The Ultimate Productivity Trap
What is a theory, essentially? It’s a question phrased as a statement. Our brains are constantly posing these hypotheses, testing why a project failed or why a certain process feels clunky. We often treat these internal guesses as facts, building entire systems around questions we haven't actually answered through action yet. This is how many of us end up stuck in a cycle of productive procrastination.
As a writer, actor, and filmmaker, I’ve spent a lot of time in "La-La Land" — that place where planning the work becomes more attractive than the work itself. It’s a seductive trap. We tell ourselves that researching a new app or perfecting a tech stack is progress. In reality, we’re often just drawing a more detailed map of a place we haven't even visited. We’re standing in the driveway, obsessing over the GPS, while the car is still in park.
This happens to all of us. We get raveled up in the sophistication of our tools until the tech starts talking to the tech. The human element — the actual story or the solution — gets drowned out by the noise. It’s like a musician who spends ten years building a perfect recording studio but never actually records a song. The gear looks professional, but the silence is deafening.

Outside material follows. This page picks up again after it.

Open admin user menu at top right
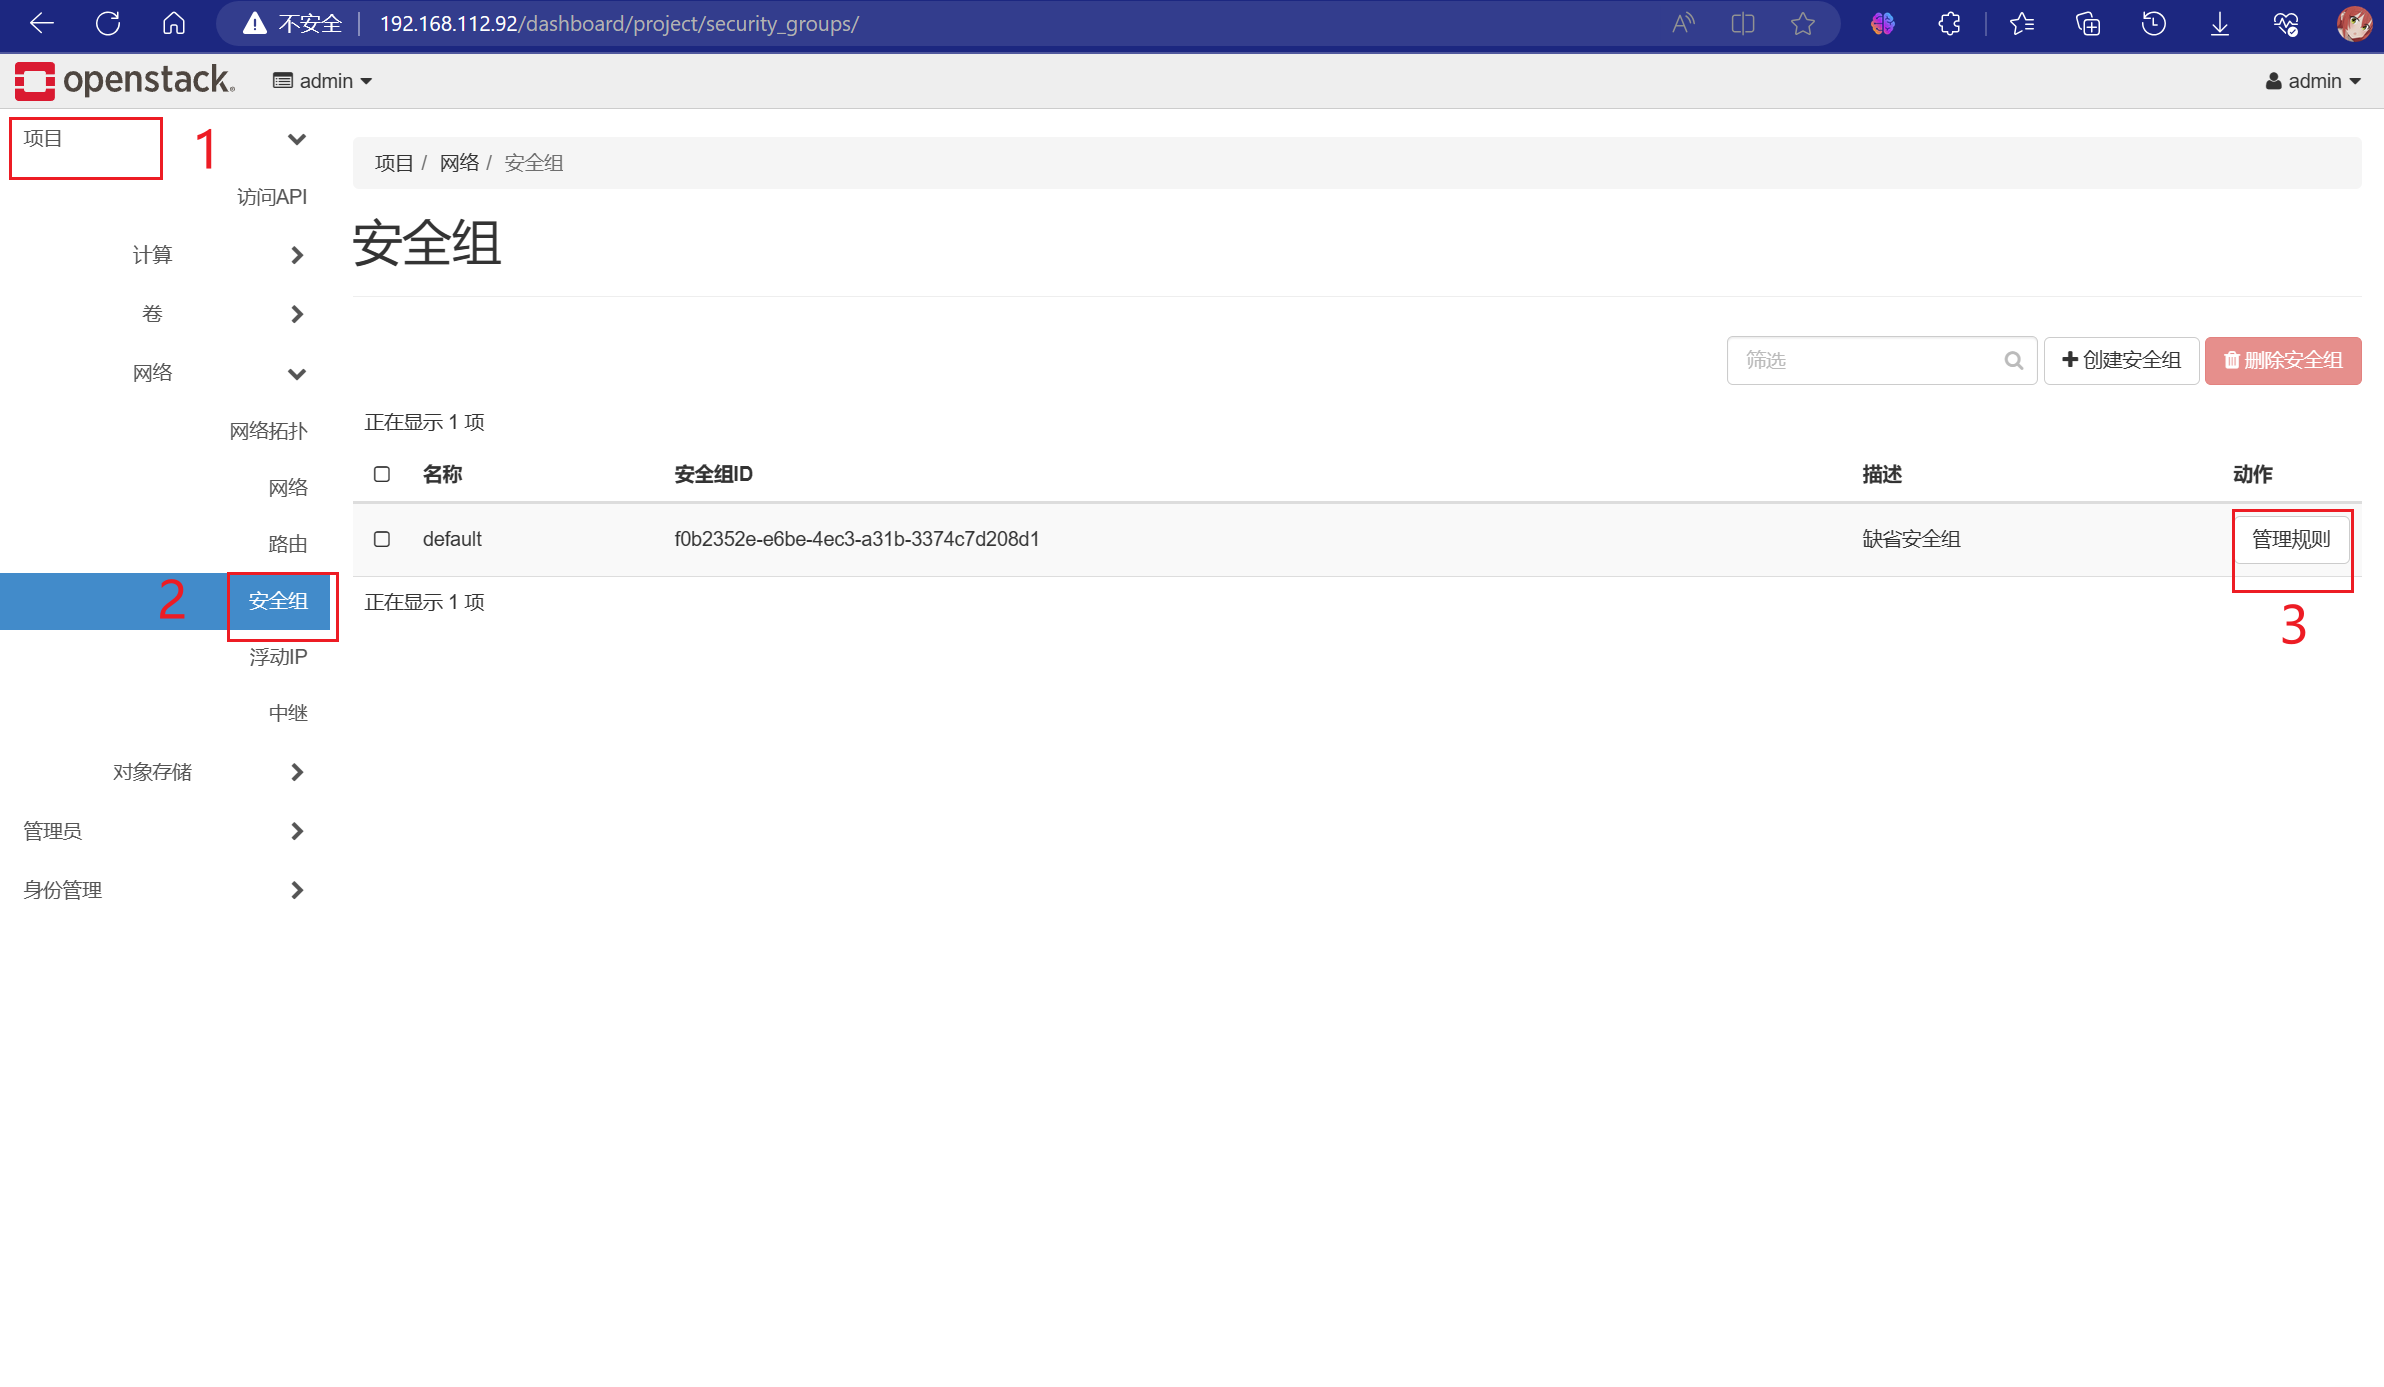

I’m now testing a new hypothesis: Action is the only real data. Everything else is just a guess phrased as a statement. I’m shifting out of the "specimen jar" phase - where ideas stay preserved and motionless - and into a live experiment. I’m stripping back the over-complicated maps I’ve drawn for my business and my creative process to see what the territory actually looks like.
Over the next few days, I’ll be sharing the results of this shift in The Lab. I'm looking at the internal casting struggle between the part of us that wants to plan and the part of us that needs to produce. If you’ve ever felt like you’re preparing to start without ever actually starting, I’m inviting you to look at your own map. Is it helping you navigate, or is it just a beautiful distraction?